The Jockey Club's willingness to buy or partner with racetracks follows McKinsey's presentation that outlined how 11 tracks have closed since 2011. Beyond that, in terms of fan amenities, track venues are not competing with other sporting and gambling venues. Singer noted, while 26 Major League Baseball venues have ratings of 4.5 or higher on TripAdvisor, only five tracks located in the metro area of the 35 largest cities had ratings of 4.5 or higher.
McKinsey outlined racing venues falling behind in terms of amenities—food and beverage, cleanliness, unique atmosphere, and non-racing events—compared with other sporting and gambling venues that are raising the bar in these areas, and Singer said racing is making a bad first impression.
All of this is important, as McKinsey showed that, of new racing fans surveyed, 64% said they were introduced to the sport by attending races with family or friends. Many of the tracks in metropolitan areas rated by TripAdvisor scored 3.5 or lower.
"3.5 is not a good rating," Singer said, noting if people see that rating for a venue, they're highly unlikely to visit.
For racing especially, amenities include high-definition signals as the vast majority of the betting public is located off track. McKinsey reports that, in 2018, only 24 of 74 tracks provide an HD signal to TVG.
The Jockey Club plans follow McKinsey's listing of growth initiatives, which include new opportunities thanks to the expansion of sports wagering. Singer and Salvaris said they don't expect much cannibalization of race betting as states add sports wagering, because many horseplayers already are wagering on sports. They noted, even though sports betting offers lower takeout than horse racing, that setup also is common in other countries that allow sports betting and have vibrant wagering on horses.
They recommended racing take advantage of opportunities to cross-promote race wagering in the emerging sports-wagering market. The changing landscape also should provide opportunities for racing to offer fixed-odds wagering, which regulators likely are in the mood to allow.
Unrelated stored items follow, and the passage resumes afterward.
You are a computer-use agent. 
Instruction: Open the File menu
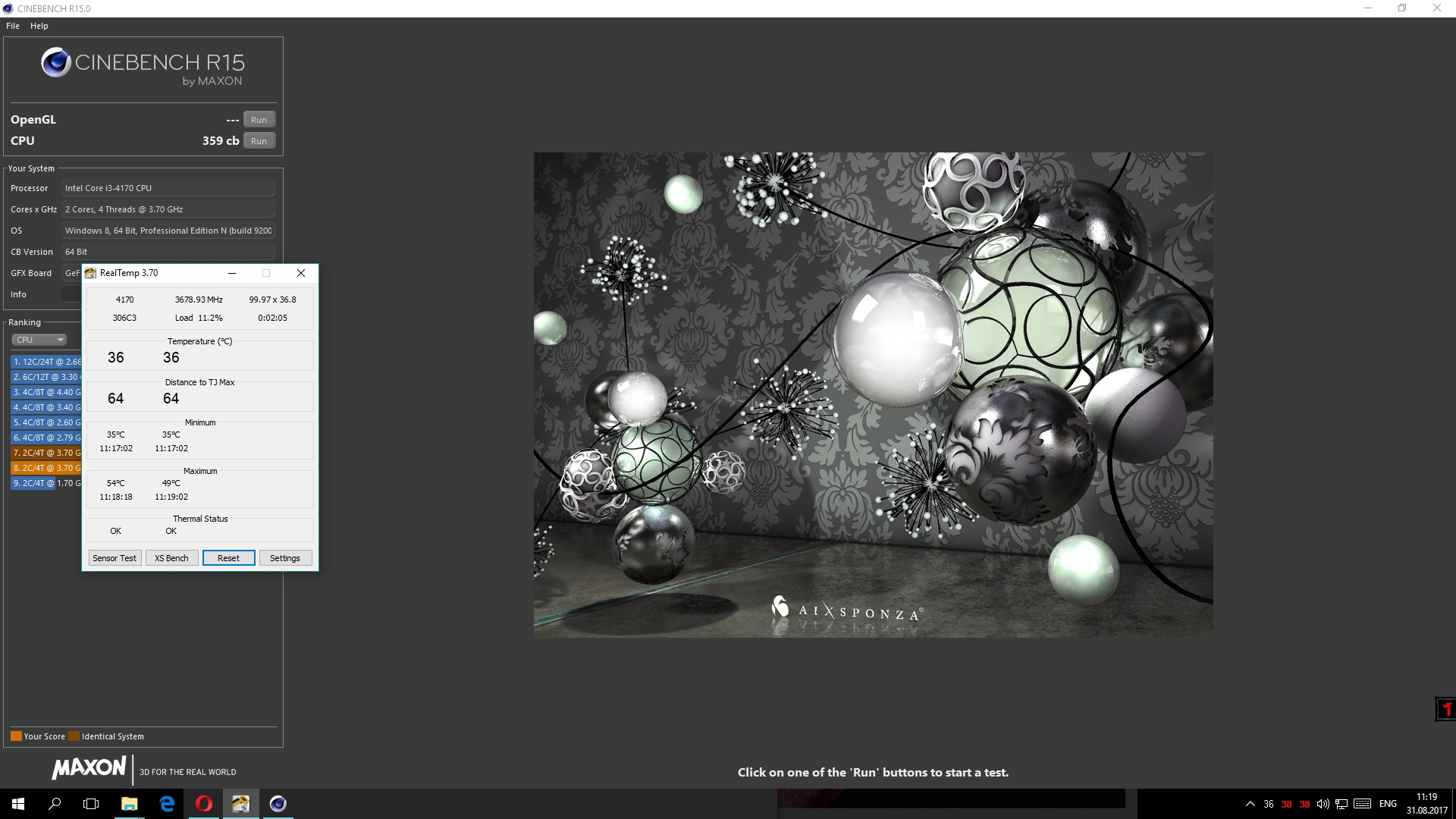point(13,26)
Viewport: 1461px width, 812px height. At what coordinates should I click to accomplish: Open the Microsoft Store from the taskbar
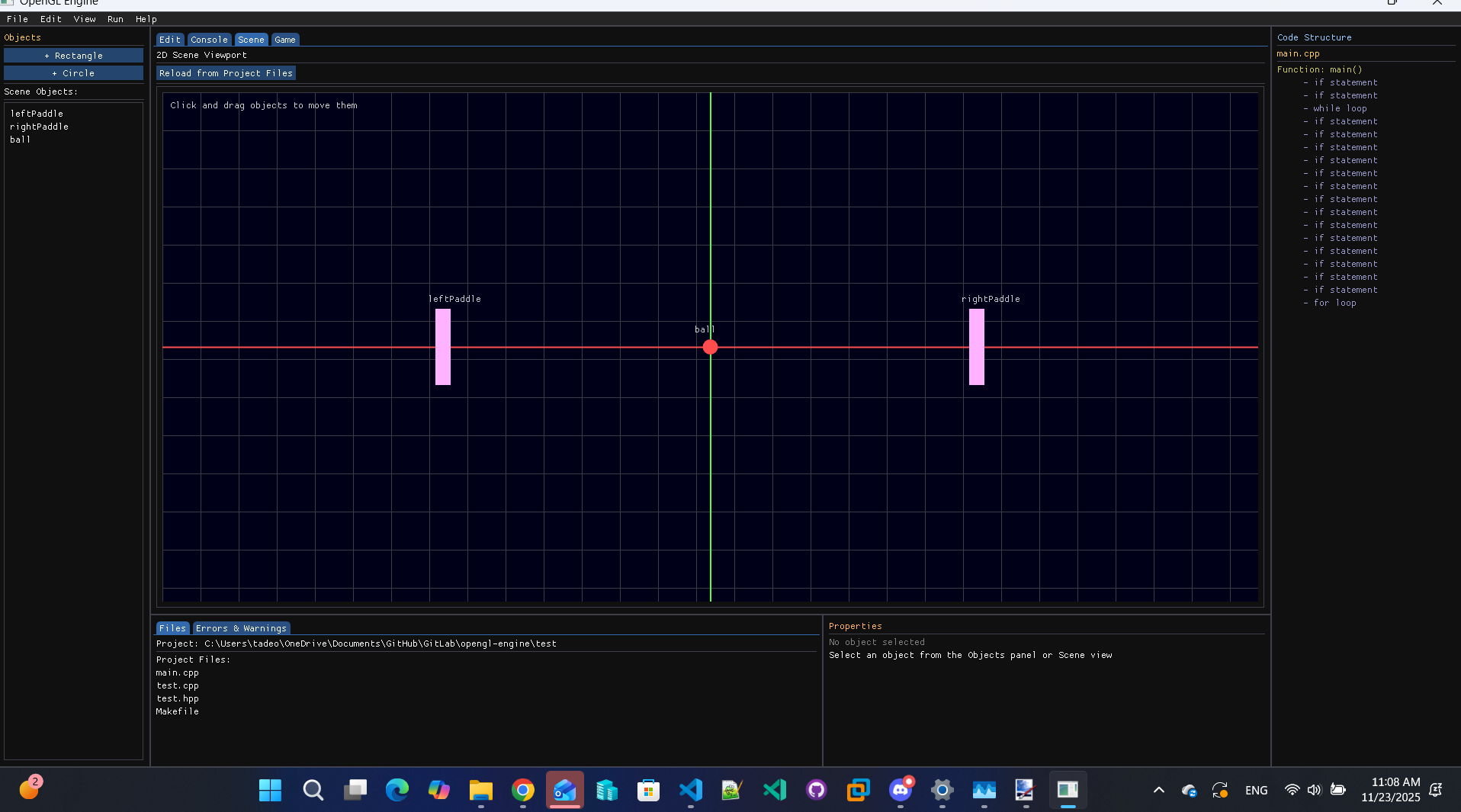[649, 791]
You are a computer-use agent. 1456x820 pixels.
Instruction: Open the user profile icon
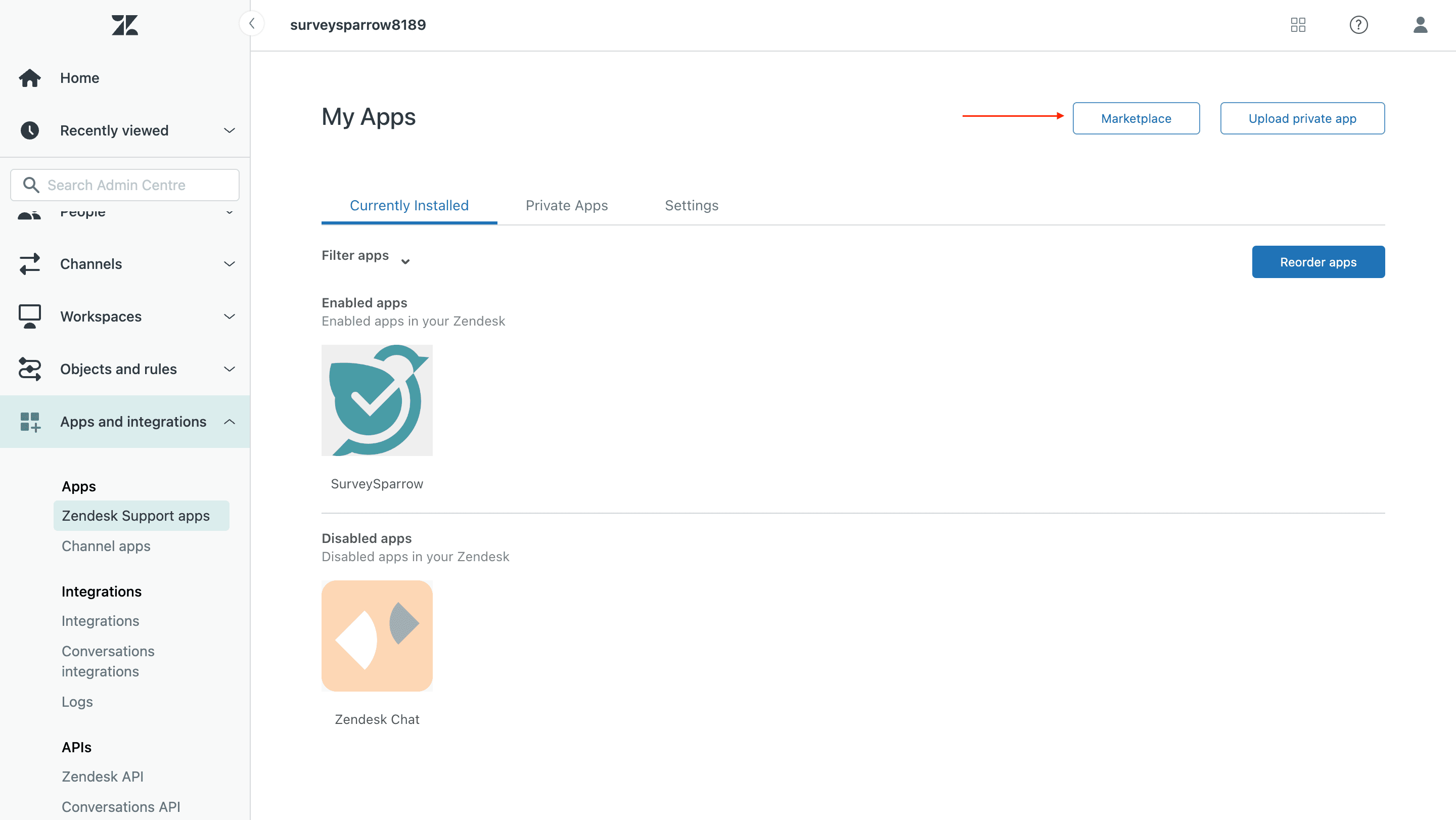pyautogui.click(x=1420, y=25)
At this year's Association of Racing Commissioners International convention, ARCI president Ed Martin called on regulators to be more open to innovation as racing tries to compete.
Fixed-odds wagering could help with customer concerns about late odds changes that have become common in pari-mutuel wagering. As McKinsey reports, computer-assisted wagering syndicates have doubled their handle in the past seven years to about 15% or 20% of total handle. Janney noted, as bettors become used to the fixed odds in sports wagering, they will expect the same in racing.
The experts from McKinsey also outlined how advanced analytics were used to address industry questions on takeout, race scheduling, wagering information, and owner information on trainers.
In terms of takeout, the McKinsey study found most tracks have overpriced their win, place, and show wagers. The study found the optimal takeout for win, place, and show wagering is 15.8%, but the average WPS takeout for the 63 tracks examined was 17.3%.
In terms of top races overlapping and competing for customer attention on given race days, McKinsey noted improvement but added more work needs to be done. Looking at races in April 2017 and 2018, McKinsey said such conflicts were reduced from 53% to 50%, but noted the 50% rate is still too high and costing the sport revenue.
Janney also continued to push for federal legislation that would provide the United States Anti-Doping Agency oversight of medication and drug testing in horse racing. Janney said lack of uniformity in these areas has hurt horse racing's ability to attract new fans and retain current fans. According to a McKinsey survey of avid fans, 42% believe medication and drug issues are hindering the sport.
McKinsey found that, since 2011, perception of horse racing has improved, but still only 22% of people have a positive impression of the sport. That figure is up from 19% in 2011.